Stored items
Start of Block

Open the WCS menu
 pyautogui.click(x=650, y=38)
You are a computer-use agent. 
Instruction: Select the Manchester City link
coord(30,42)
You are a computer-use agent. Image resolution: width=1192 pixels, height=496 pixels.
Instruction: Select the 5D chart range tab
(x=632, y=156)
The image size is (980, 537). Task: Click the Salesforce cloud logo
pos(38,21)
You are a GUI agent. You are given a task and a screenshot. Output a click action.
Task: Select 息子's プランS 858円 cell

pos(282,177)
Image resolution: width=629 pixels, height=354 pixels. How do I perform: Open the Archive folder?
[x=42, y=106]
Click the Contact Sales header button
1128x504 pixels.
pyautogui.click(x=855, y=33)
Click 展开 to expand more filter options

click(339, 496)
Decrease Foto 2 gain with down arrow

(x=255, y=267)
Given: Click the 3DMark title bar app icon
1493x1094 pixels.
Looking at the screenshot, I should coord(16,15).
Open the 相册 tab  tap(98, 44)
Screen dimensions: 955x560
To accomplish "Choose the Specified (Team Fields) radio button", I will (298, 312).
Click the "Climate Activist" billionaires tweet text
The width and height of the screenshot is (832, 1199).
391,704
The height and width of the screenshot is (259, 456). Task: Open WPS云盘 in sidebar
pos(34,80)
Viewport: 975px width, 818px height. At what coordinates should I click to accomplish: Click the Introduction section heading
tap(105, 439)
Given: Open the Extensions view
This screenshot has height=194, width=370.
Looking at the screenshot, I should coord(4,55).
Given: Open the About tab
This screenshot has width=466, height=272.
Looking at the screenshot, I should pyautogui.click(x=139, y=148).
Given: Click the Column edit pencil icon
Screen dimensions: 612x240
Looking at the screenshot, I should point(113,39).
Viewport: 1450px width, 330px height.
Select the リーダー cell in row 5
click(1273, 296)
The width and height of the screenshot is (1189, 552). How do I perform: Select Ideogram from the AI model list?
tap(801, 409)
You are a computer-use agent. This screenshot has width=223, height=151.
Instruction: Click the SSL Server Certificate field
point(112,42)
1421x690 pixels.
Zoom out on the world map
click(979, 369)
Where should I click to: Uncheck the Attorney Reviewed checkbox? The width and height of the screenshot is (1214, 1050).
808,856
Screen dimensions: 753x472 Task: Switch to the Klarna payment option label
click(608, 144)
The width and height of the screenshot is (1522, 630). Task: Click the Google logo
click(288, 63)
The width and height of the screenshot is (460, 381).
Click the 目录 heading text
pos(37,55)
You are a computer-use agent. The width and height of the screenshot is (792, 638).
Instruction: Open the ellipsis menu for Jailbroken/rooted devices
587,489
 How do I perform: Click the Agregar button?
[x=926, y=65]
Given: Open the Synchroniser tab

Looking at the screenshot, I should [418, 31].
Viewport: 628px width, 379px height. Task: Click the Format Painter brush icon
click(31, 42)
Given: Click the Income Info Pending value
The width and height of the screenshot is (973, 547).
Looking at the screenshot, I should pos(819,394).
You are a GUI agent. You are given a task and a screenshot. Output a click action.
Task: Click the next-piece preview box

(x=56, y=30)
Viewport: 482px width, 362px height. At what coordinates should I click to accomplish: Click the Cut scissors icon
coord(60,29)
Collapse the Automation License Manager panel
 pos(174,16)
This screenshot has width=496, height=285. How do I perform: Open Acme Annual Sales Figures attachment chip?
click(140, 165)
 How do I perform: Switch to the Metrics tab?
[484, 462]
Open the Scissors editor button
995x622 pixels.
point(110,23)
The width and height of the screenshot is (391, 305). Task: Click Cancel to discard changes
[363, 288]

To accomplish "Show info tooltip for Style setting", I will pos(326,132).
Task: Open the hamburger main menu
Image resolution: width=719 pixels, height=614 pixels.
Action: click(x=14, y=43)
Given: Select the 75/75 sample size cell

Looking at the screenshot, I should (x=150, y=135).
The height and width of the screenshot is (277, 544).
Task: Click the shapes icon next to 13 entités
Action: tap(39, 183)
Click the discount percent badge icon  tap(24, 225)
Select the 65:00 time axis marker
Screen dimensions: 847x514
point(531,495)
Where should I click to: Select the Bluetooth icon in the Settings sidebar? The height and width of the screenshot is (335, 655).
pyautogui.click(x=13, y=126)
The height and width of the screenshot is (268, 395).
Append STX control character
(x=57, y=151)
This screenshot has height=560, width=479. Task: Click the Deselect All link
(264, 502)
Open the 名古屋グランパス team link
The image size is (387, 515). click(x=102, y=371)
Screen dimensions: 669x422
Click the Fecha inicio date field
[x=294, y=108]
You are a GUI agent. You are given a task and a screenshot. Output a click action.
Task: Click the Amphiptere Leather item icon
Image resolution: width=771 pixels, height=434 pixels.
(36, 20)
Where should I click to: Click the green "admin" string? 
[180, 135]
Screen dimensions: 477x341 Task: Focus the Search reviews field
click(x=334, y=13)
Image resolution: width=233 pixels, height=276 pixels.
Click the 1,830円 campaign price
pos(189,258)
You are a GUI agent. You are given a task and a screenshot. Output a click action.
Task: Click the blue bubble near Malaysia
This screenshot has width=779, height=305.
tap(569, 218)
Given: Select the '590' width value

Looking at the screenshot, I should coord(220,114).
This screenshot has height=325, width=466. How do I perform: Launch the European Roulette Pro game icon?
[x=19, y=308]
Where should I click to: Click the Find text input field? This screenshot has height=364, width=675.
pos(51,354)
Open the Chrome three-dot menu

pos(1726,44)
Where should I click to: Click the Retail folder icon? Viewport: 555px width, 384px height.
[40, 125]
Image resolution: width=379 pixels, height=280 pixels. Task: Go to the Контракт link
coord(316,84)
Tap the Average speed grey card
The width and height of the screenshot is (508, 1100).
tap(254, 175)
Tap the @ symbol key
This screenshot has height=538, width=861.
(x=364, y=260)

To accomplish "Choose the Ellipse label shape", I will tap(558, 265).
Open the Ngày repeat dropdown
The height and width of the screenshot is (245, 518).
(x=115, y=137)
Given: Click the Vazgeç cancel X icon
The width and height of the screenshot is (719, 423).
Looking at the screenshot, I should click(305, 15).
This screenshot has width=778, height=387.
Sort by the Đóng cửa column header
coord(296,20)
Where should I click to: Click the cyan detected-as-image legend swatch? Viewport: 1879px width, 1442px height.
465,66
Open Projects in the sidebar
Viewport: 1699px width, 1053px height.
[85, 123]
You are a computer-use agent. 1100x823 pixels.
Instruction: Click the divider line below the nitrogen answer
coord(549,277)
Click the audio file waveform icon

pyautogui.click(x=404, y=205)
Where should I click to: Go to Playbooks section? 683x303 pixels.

End of Block

■ Exercise instructions
The goal is a faithful transcription of every entry above.

■ Reply to the exercise
Open the WCS menu
 pyautogui.click(x=650, y=38)
You are a computer-use agent. 
Instruction: Select the Manchester City link
coord(30,42)
You are a computer-use agent. Image resolution: width=1192 pixels, height=496 pixels.
Instruction: Select the 5D chart range tab
(x=632, y=156)
The image size is (980, 537). Task: Click the Salesforce cloud logo
pos(38,21)
You are a GUI agent. You are given a task and a screenshot. Output a click action.
Task: Select 息子's プランS 858円 cell

pos(282,177)
Image resolution: width=629 pixels, height=354 pixels. How do I perform: Open the Archive folder?
[x=42, y=106]
Click the Contact Sales header button
1128x504 pixels.
pyautogui.click(x=855, y=33)
Click 展开 to expand more filter options

click(339, 496)
Decrease Foto 2 gain with down arrow

(x=255, y=267)
Given: Click the 3DMark title bar app icon
1493x1094 pixels.
Looking at the screenshot, I should coord(16,15).
Open the 相册 tab  tap(98, 44)
Screen dimensions: 955x560
To accomplish "Choose the Specified (Team Fields) radio button", I will (298, 312).
Click the "Climate Activist" billionaires tweet text
The width and height of the screenshot is (832, 1199).
391,704
The height and width of the screenshot is (259, 456). Task: Open WPS云盘 in sidebar
pos(34,80)
Viewport: 975px width, 818px height. At what coordinates should I click to accomplish: Click the Introduction section heading
tap(105, 439)
Given: Open the Extensions view
This screenshot has height=194, width=370.
Looking at the screenshot, I should coord(4,55).
Given: Open the About tab
This screenshot has width=466, height=272.
Looking at the screenshot, I should pyautogui.click(x=139, y=148).
Given: Click the Column edit pencil icon
Screen dimensions: 612x240
Looking at the screenshot, I should point(113,39).
Viewport: 1450px width, 330px height.
Select the リーダー cell in row 5
click(1273, 296)
The width and height of the screenshot is (1189, 552). How do I perform: Select Ideogram from the AI model list?
tap(801, 409)
You are a computer-use agent. This screenshot has width=223, height=151.
Instruction: Click the SSL Server Certificate field
point(112,42)
1421x690 pixels.
Zoom out on the world map
click(979, 369)
Where should I click to: Uncheck the Attorney Reviewed checkbox? The width and height of the screenshot is (1214, 1050).
808,856
Screen dimensions: 753x472 Task: Switch to the Klarna payment option label
click(608, 144)
The width and height of the screenshot is (1522, 630). Task: Click the Google logo
click(288, 63)
The width and height of the screenshot is (460, 381).
Click the 目录 heading text
pos(37,55)
You are a computer-use agent. The width and height of the screenshot is (792, 638).
Instruction: Open the ellipsis menu for Jailbroken/rooted devices
587,489
 How do I perform: Click the Agregar button?
[x=926, y=65]
Given: Open the Synchroniser tab

Looking at the screenshot, I should [418, 31].
Viewport: 628px width, 379px height. Task: Click the Format Painter brush icon
click(31, 42)
Given: Click the Income Info Pending value
The width and height of the screenshot is (973, 547).
Looking at the screenshot, I should pos(819,394).
You are a GUI agent. You are given a task and a screenshot. Output a click action.
Task: Click the next-piece preview box

(x=56, y=30)
Viewport: 482px width, 362px height. At what coordinates should I click to accomplish: Click the Cut scissors icon
coord(60,29)
Collapse the Automation License Manager panel
 pos(174,16)
This screenshot has width=496, height=285. How do I perform: Open Acme Annual Sales Figures attachment chip?
click(140, 165)
 How do I perform: Switch to the Metrics tab?
[484, 462]
Open the Scissors editor button
995x622 pixels.
point(110,23)
The width and height of the screenshot is (391, 305). Task: Click Cancel to discard changes
[363, 288]

To accomplish "Show info tooltip for Style setting", I will pos(326,132).
Task: Open the hamburger main menu
Image resolution: width=719 pixels, height=614 pixels.
Action: click(x=14, y=43)
Given: Select the 75/75 sample size cell

Looking at the screenshot, I should (x=150, y=135).
The height and width of the screenshot is (277, 544).
Task: Click the shapes icon next to 13 entités
Action: tap(39, 183)
Click the discount percent badge icon  tap(24, 225)
Select the 65:00 time axis marker
Screen dimensions: 847x514
point(531,495)
Where should I click to: Select the Bluetooth icon in the Settings sidebar? The height and width of the screenshot is (335, 655).
pyautogui.click(x=13, y=126)
The height and width of the screenshot is (268, 395).
Append STX control character
(x=57, y=151)
This screenshot has height=560, width=479. Task: Click the Deselect All link
(264, 502)
Open the 名古屋グランパス team link
The image size is (387, 515). click(x=102, y=371)
Screen dimensions: 669x422
Click the Fecha inicio date field
[x=294, y=108]
You are a GUI agent. You are given a task and a screenshot. Output a click action.
Task: Click the Amphiptere Leather item icon
Image resolution: width=771 pixels, height=434 pixels.
(36, 20)
Where should I click to: Click the green "admin" string? 
[180, 135]
Screen dimensions: 477x341 Task: Focus the Search reviews field
click(x=334, y=13)
Image resolution: width=233 pixels, height=276 pixels.
Click the 1,830円 campaign price
pos(189,258)
You are a GUI agent. You are given a task and a screenshot. Output a click action.
Task: Click the blue bubble near Malaysia
This screenshot has width=779, height=305.
tap(569, 218)
Given: Select the '590' width value

Looking at the screenshot, I should coord(220,114).
This screenshot has height=325, width=466. How do I perform: Launch the European Roulette Pro game icon?
[x=19, y=308]
Where should I click to: Click the Find text input field? This screenshot has height=364, width=675.
pos(51,354)
Open the Chrome three-dot menu

pos(1726,44)
Where should I click to: Click the Retail folder icon? Viewport: 555px width, 384px height.
[40, 125]
Image resolution: width=379 pixels, height=280 pixels. Task: Go to the Контракт link
coord(316,84)
Tap the Average speed grey card
The width and height of the screenshot is (508, 1100).
tap(254, 175)
Tap the @ symbol key
This screenshot has height=538, width=861.
(x=364, y=260)

To accomplish "Choose the Ellipse label shape", I will tap(558, 265).
Open the Ngày repeat dropdown
The height and width of the screenshot is (245, 518).
(x=115, y=137)
Given: Click the Vazgeç cancel X icon
The width and height of the screenshot is (719, 423).
Looking at the screenshot, I should click(305, 15).
This screenshot has width=778, height=387.
Sort by the Đóng cửa column header
coord(296,20)
Where should I click to: Click the cyan detected-as-image legend swatch? Viewport: 1879px width, 1442px height.
465,66
Open Projects in the sidebar
Viewport: 1699px width, 1053px height.
[85, 123]
You are a computer-use agent. 1100x823 pixels.
Instruction: Click the divider line below the nitrogen answer
coord(549,277)
Click the audio file waveform icon

pyautogui.click(x=404, y=205)
Where should I click to: Go to Playbooks section? 683x303 pixels.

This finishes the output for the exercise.